▶ [Aim of the exercise]:
Copy every line from the data below in which the string "profile" can be found.

Stored data entries
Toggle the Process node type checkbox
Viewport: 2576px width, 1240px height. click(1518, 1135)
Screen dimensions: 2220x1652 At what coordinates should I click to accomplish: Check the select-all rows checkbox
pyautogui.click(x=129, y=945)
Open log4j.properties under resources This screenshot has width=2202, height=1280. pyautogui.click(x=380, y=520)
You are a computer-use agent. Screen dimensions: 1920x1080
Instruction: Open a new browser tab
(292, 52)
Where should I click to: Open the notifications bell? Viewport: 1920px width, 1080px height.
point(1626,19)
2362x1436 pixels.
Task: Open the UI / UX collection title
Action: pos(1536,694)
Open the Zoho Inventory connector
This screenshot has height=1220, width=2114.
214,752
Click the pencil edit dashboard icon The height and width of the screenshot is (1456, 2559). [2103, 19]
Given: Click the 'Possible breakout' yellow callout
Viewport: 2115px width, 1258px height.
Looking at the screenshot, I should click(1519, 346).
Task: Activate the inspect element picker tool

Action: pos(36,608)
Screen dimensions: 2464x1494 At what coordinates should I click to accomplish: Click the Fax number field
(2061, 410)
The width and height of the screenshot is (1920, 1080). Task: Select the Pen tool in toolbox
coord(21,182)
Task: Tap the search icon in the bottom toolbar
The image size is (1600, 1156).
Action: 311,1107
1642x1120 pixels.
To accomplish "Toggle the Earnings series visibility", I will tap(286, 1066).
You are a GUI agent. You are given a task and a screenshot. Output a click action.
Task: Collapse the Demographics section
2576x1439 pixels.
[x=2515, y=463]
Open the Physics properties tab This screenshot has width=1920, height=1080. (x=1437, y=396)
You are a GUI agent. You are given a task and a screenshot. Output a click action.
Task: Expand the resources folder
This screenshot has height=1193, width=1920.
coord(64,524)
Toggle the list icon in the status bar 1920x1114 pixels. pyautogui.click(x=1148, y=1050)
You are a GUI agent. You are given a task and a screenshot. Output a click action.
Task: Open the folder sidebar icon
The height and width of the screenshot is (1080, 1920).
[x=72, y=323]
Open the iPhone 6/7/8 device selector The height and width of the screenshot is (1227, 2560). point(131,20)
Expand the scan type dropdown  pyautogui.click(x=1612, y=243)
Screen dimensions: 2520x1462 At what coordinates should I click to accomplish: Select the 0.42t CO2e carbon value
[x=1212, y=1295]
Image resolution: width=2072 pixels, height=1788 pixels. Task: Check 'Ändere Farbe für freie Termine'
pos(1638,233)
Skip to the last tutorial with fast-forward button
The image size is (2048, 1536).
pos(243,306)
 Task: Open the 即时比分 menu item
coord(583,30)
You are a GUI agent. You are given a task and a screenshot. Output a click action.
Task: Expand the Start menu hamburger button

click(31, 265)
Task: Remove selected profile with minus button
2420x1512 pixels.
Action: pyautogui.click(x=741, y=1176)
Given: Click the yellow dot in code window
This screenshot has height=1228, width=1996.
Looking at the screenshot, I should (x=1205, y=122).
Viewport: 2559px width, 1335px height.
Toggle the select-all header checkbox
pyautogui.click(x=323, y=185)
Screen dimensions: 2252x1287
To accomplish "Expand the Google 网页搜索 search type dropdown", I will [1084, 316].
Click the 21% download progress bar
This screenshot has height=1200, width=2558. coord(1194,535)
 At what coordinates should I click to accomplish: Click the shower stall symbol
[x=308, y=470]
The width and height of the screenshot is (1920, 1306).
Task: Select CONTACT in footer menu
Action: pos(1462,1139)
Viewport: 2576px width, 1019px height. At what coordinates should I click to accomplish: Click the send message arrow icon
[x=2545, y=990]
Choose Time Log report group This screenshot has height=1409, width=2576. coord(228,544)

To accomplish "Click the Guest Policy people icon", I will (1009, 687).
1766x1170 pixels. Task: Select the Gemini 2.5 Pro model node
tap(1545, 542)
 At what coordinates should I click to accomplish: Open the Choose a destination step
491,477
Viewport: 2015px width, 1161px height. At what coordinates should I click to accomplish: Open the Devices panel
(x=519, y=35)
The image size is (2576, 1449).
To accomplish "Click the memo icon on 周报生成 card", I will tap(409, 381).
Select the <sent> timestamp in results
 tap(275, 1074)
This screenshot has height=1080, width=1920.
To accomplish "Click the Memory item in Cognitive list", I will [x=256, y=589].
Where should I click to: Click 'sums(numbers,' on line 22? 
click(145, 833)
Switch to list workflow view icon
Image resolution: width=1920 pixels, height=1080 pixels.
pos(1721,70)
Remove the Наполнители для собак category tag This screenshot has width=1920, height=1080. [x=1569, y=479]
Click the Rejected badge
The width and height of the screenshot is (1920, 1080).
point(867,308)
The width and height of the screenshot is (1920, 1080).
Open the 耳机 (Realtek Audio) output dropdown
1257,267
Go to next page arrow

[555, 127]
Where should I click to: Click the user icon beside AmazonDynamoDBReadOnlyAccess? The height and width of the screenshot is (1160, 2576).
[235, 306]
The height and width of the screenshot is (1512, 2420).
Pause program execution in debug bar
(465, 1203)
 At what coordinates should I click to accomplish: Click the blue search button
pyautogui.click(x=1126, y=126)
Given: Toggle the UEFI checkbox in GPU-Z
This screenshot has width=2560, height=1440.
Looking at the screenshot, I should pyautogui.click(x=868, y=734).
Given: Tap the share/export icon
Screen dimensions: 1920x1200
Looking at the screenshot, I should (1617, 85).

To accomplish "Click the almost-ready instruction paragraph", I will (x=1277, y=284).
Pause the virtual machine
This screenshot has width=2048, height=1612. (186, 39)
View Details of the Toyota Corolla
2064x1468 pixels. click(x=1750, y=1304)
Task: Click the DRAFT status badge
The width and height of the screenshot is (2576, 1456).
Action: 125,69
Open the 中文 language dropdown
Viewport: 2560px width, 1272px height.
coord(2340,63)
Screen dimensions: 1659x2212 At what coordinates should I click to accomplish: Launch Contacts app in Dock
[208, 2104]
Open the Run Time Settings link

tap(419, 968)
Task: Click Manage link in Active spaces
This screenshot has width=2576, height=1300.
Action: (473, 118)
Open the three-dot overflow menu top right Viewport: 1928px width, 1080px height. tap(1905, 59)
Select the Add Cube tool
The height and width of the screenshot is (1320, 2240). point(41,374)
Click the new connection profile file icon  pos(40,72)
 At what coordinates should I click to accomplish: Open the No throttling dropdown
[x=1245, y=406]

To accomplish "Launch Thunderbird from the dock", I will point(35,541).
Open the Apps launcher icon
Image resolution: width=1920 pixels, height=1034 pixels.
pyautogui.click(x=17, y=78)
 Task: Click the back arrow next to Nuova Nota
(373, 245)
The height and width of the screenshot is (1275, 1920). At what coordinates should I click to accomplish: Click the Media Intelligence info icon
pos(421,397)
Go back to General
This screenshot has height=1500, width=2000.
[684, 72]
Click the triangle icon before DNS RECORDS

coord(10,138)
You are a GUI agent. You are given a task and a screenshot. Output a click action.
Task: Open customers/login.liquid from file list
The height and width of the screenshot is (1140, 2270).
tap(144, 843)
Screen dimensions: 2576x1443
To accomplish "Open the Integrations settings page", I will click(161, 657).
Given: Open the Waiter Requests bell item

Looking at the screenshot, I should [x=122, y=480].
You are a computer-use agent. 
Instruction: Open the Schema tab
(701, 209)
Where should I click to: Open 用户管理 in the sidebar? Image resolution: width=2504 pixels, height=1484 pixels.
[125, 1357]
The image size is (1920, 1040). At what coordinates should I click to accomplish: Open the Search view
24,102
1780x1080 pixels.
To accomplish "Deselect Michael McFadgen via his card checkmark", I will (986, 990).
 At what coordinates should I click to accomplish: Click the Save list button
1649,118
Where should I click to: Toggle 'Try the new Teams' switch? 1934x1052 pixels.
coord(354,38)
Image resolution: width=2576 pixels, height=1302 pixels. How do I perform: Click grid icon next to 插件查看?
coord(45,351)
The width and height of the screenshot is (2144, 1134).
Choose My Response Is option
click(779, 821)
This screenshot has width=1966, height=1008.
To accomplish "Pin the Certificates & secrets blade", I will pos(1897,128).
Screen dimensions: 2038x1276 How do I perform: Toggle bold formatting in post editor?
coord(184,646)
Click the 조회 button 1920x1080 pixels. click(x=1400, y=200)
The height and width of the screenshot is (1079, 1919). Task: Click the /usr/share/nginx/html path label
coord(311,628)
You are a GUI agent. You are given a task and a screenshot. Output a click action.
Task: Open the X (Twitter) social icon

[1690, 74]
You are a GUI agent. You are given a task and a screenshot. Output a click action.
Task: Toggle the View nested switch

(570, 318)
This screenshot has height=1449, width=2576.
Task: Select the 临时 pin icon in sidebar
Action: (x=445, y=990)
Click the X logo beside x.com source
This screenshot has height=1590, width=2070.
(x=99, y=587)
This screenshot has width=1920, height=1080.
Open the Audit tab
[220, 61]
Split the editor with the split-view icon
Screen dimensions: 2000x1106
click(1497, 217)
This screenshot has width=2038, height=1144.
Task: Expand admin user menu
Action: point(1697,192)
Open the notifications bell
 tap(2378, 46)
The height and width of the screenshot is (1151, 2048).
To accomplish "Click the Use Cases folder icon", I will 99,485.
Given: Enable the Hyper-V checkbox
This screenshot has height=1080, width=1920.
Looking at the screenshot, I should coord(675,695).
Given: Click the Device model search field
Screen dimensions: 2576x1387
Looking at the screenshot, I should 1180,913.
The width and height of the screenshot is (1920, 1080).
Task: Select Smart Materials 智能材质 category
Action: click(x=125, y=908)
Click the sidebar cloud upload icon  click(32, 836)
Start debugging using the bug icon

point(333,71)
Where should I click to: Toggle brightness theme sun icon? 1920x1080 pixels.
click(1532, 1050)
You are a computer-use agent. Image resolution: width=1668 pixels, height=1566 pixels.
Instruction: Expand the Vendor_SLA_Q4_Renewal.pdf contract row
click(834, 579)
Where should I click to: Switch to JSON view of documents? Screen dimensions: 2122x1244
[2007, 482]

▶ [Completed exercise]:
Task: Remove selected profile with minus button
Click the new connection profile file icon  pos(40,72)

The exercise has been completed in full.